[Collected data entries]

★ ★ ★ ★ ★ ★ ★

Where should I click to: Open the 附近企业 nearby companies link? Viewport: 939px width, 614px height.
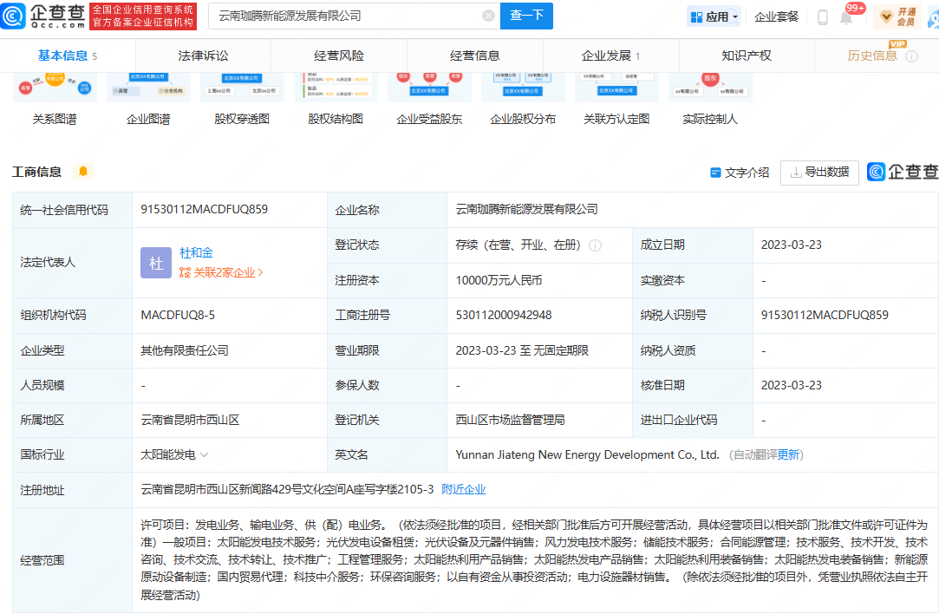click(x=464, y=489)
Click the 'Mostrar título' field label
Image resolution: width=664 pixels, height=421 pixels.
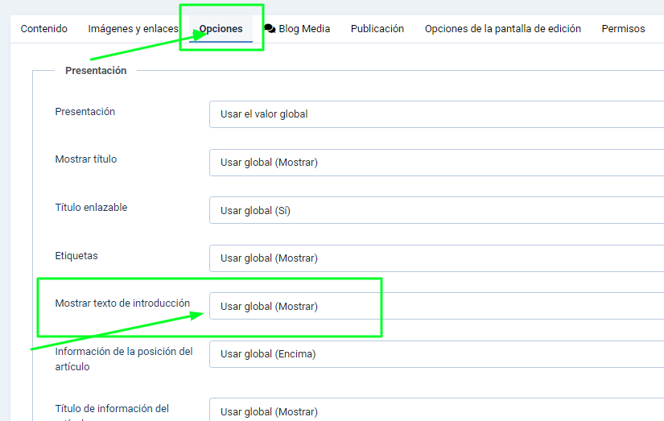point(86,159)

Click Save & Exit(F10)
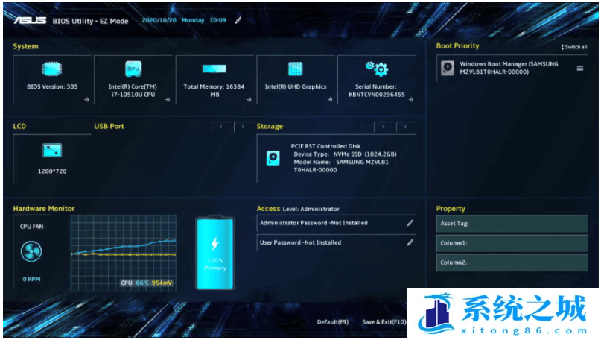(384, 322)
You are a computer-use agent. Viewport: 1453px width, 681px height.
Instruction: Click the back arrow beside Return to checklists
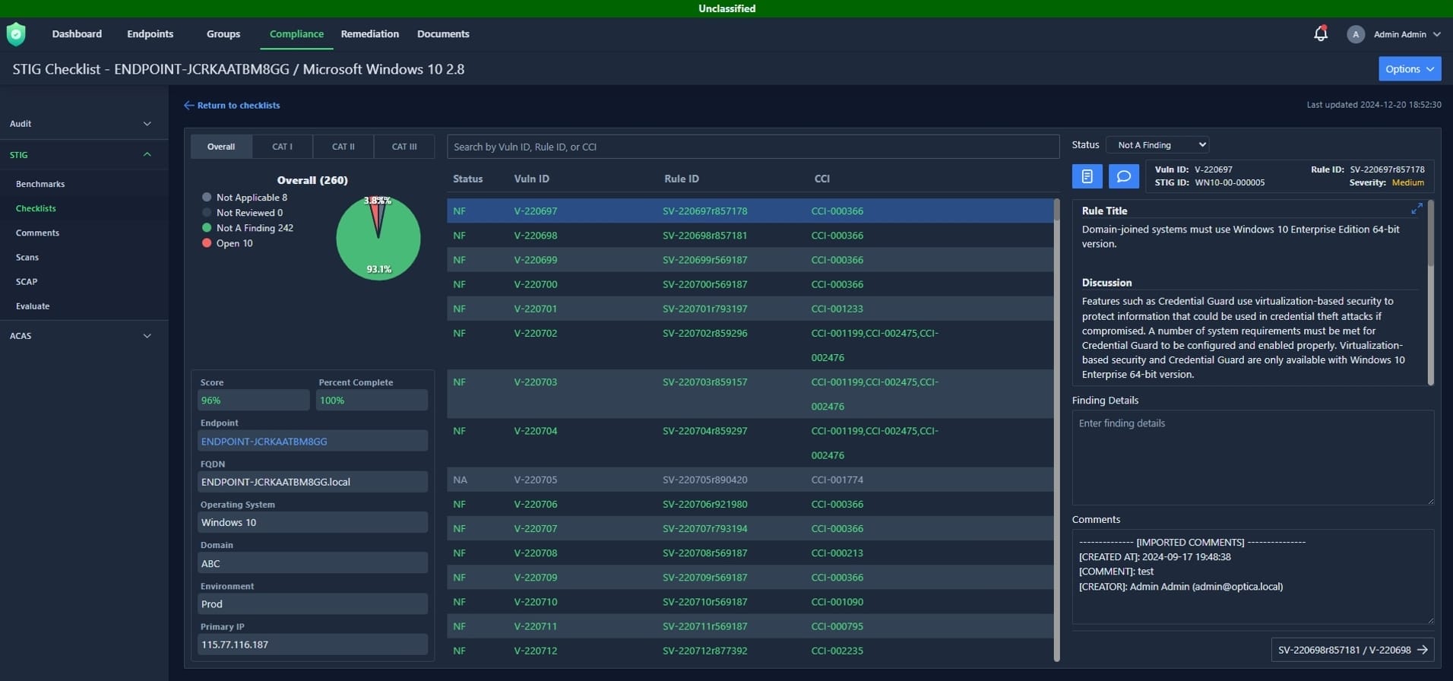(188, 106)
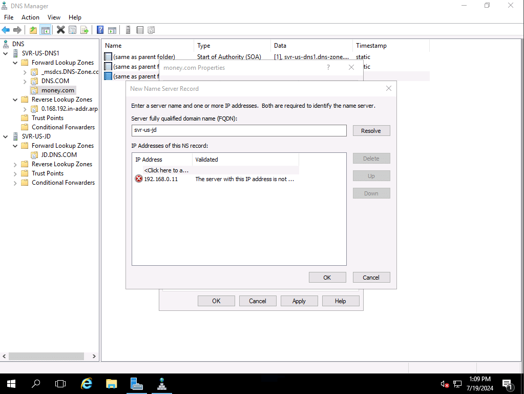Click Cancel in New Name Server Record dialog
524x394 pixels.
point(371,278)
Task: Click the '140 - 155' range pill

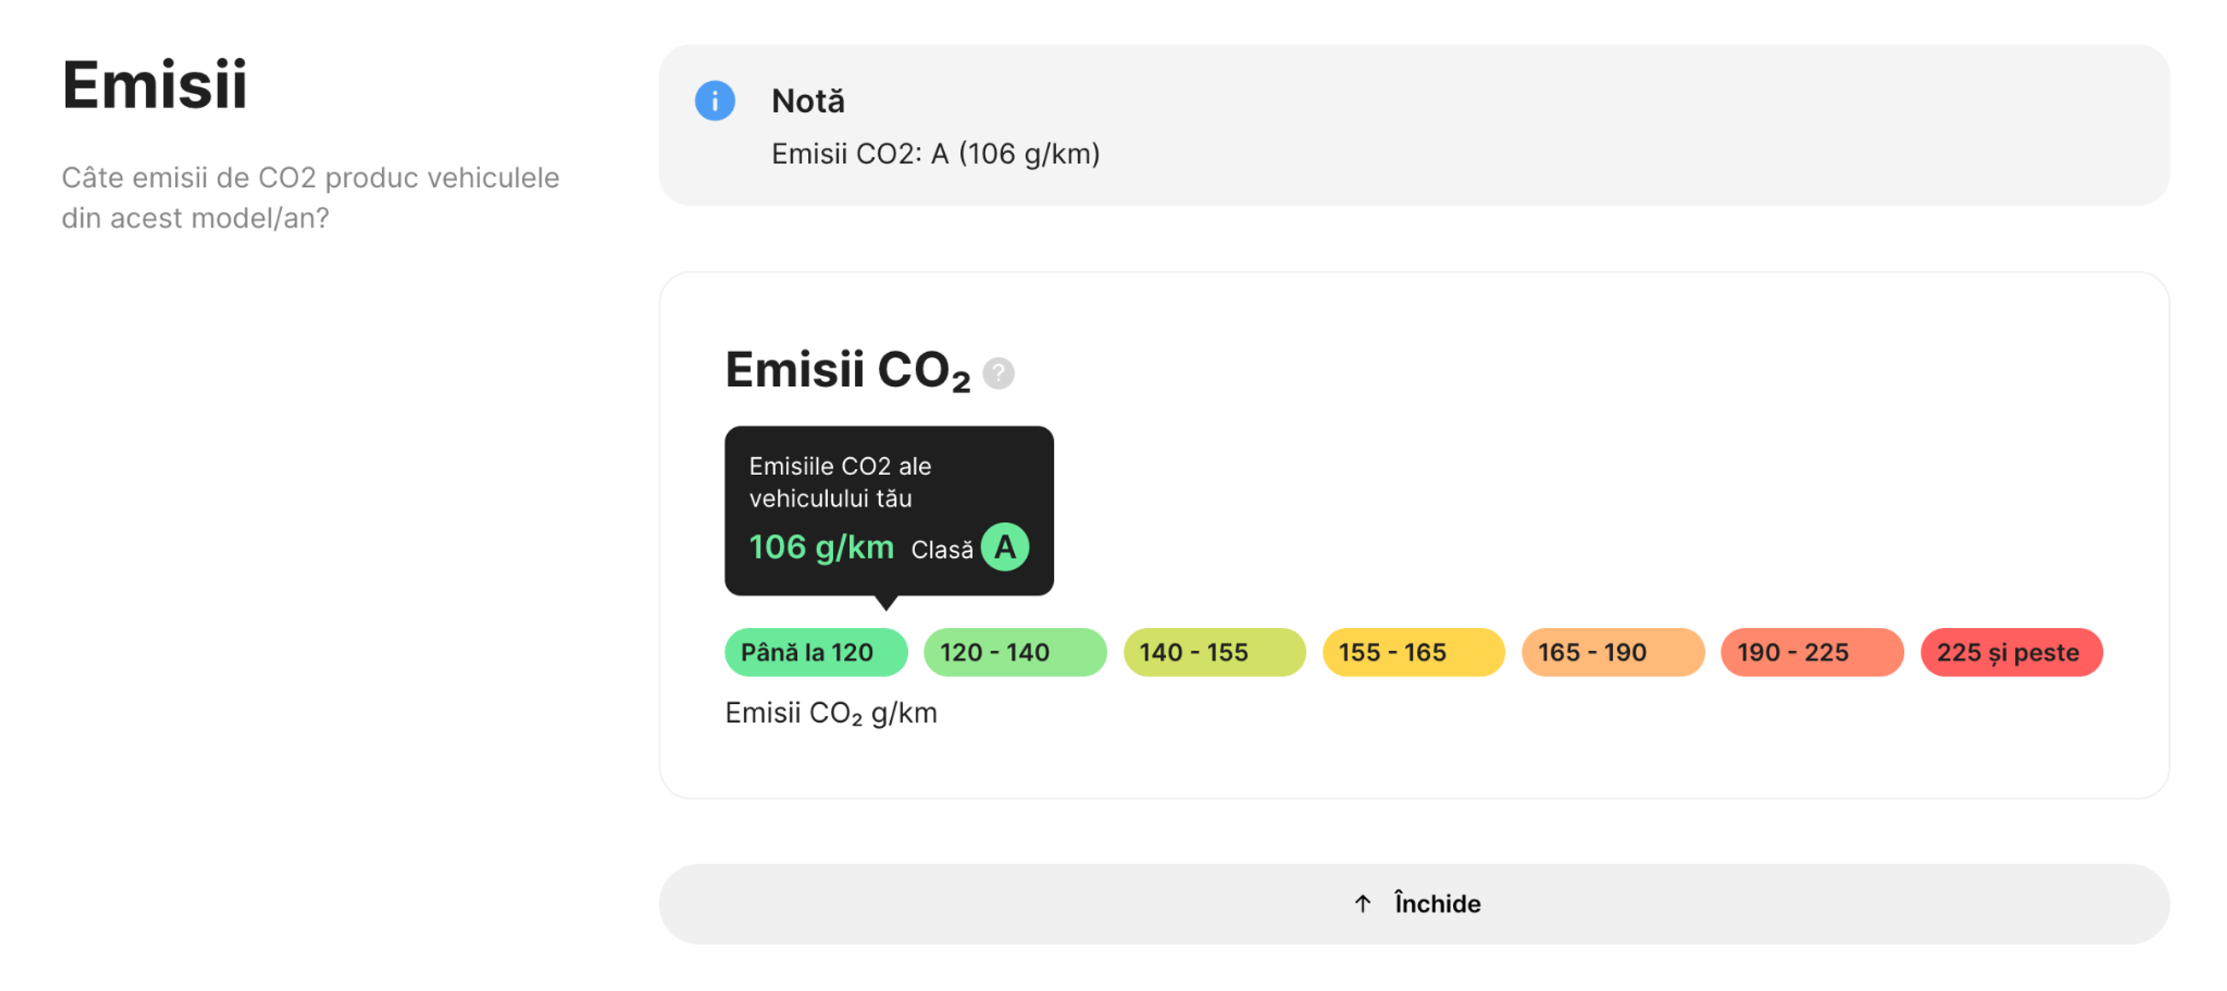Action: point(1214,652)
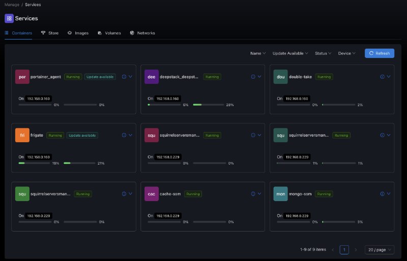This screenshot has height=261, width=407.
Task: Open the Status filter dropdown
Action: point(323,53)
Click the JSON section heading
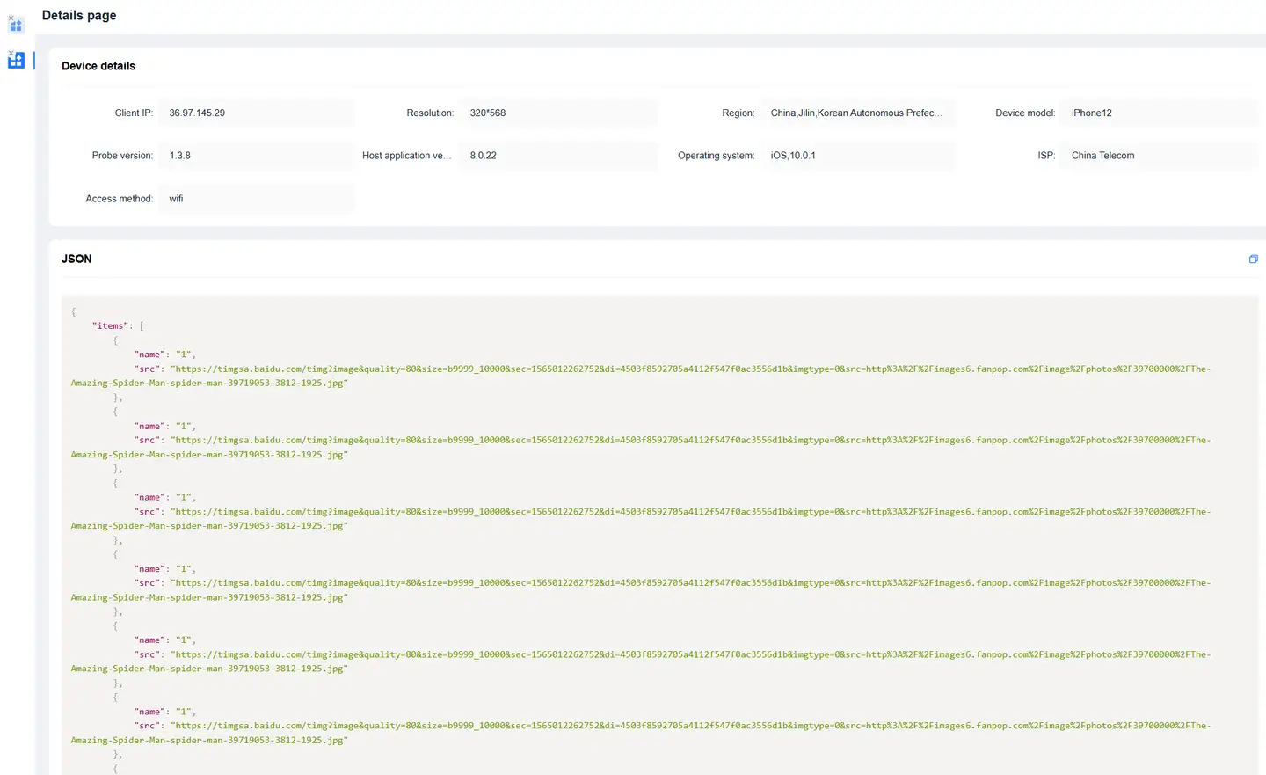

★ ★ ★ ★ ★ ★ ★

### [Try it]
Every line of the data above should be quoted exactly. Omit the pictures.

### [Solution]
Where should I click to: Open the 附近企业 nearby companies link? Viewport: 939px width, 614px height.
click(x=464, y=489)
Click the 'Mostrar título' field label
Image resolution: width=664 pixels, height=421 pixels.
point(86,159)

Click Save & Exit(F10)
(384, 322)
You are a computer-use agent. Viewport: 1453px width, 681px height.
Instruction: Click the back arrow beside Return to checklists
(188, 106)
Click Cancel in New Name Server Record dialog
524x394 pixels.
point(371,278)
Task: Click the '140 - 155' range pill

Action: point(1214,652)
This screenshot has height=261, width=407.
Task: Open the Status filter dropdown
Action: point(323,53)
Click the JSON section heading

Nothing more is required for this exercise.